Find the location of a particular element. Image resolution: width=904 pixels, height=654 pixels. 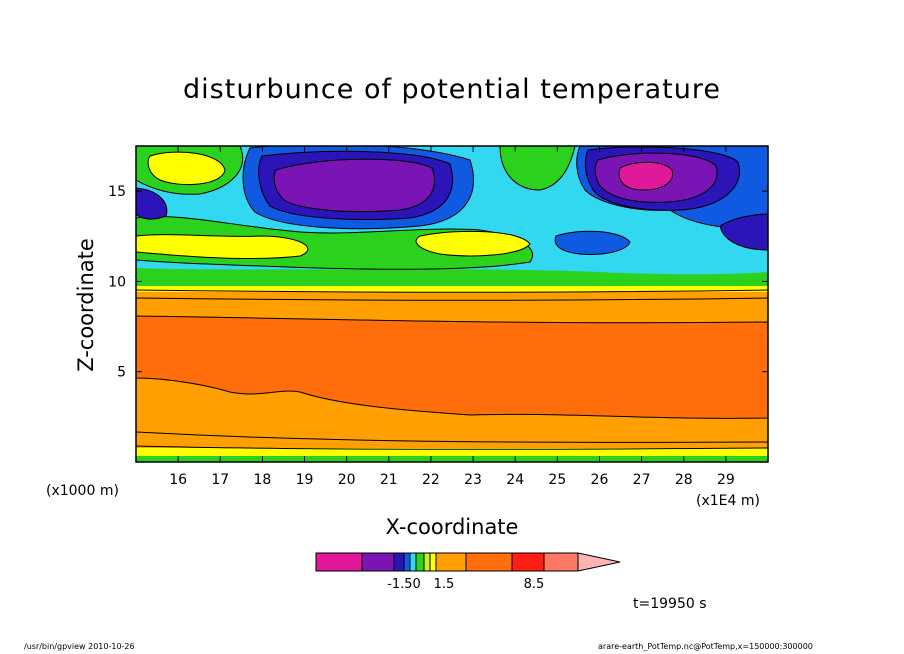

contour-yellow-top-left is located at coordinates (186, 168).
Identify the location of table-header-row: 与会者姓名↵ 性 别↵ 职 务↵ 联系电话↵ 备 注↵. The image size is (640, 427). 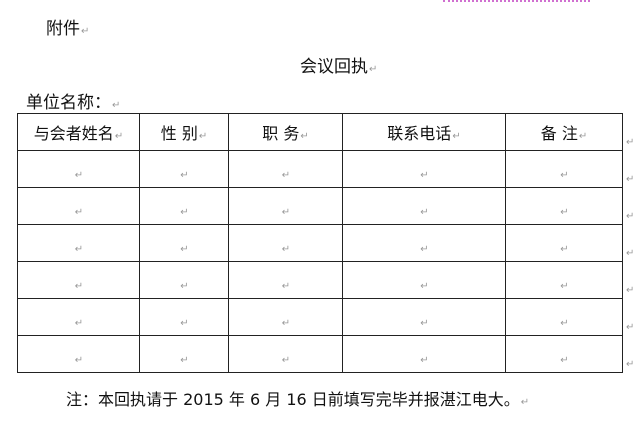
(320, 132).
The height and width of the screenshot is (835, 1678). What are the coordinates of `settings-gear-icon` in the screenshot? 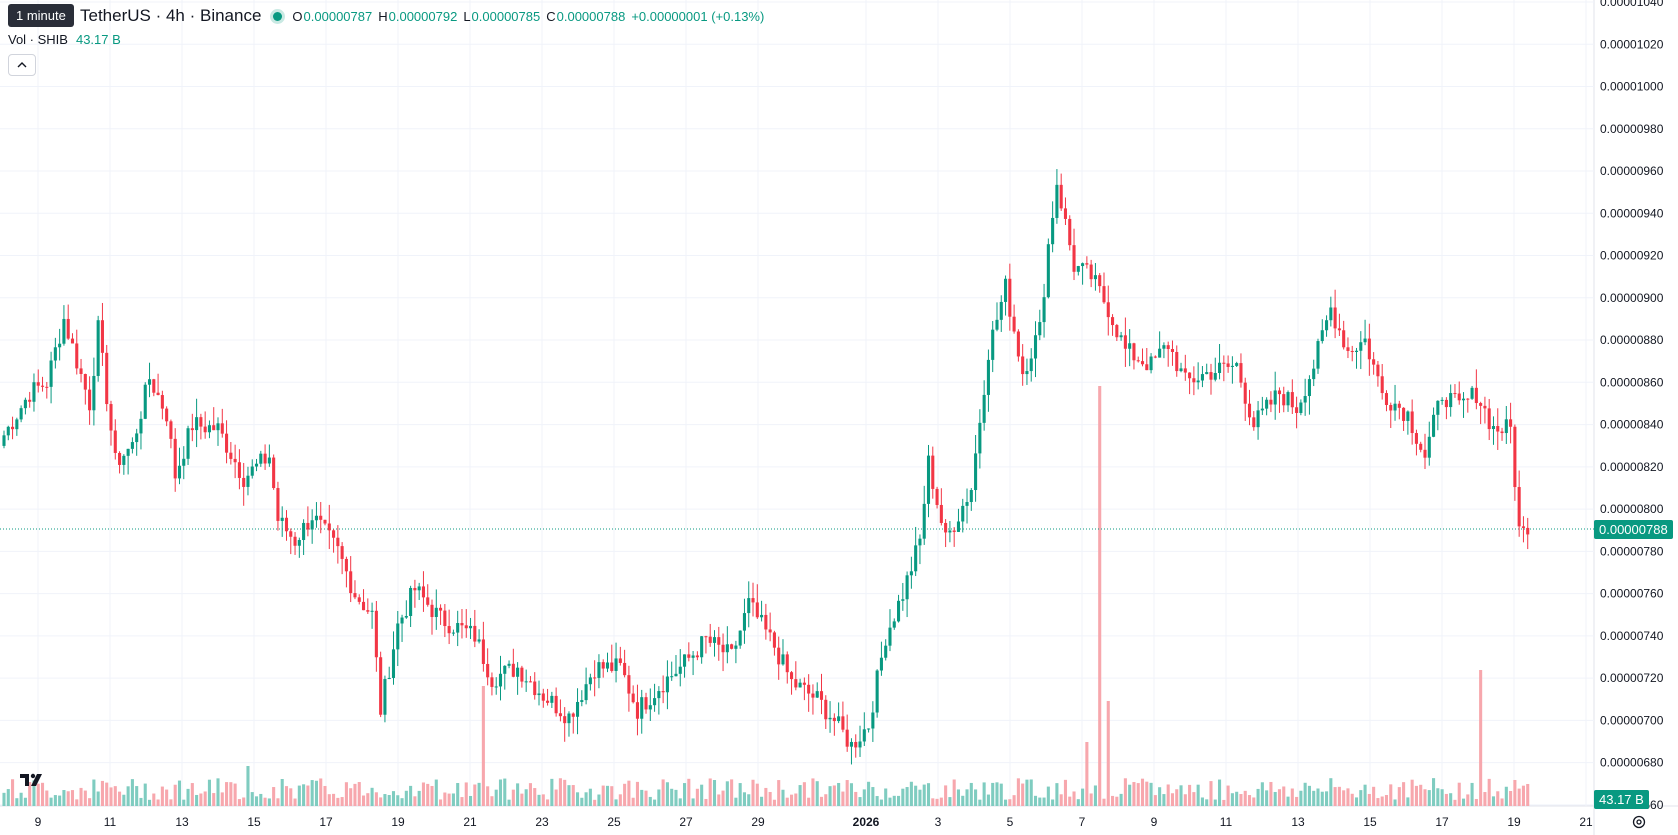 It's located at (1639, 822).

──────────

Can you copy out the lines above word for word, from the very first one down to and including the line that contains "(320, 132).", and leave the pictures out?

Find the location of a particular element. Image resolution: width=904 pixels, height=654 pixels. 

contour-yellow-top-left is located at coordinates (186, 168).
Identify the location of table-header-row: 与会者姓名↵ 性 别↵ 职 务↵ 联系电话↵ 备 注↵. The image size is (640, 427). 
(320, 132).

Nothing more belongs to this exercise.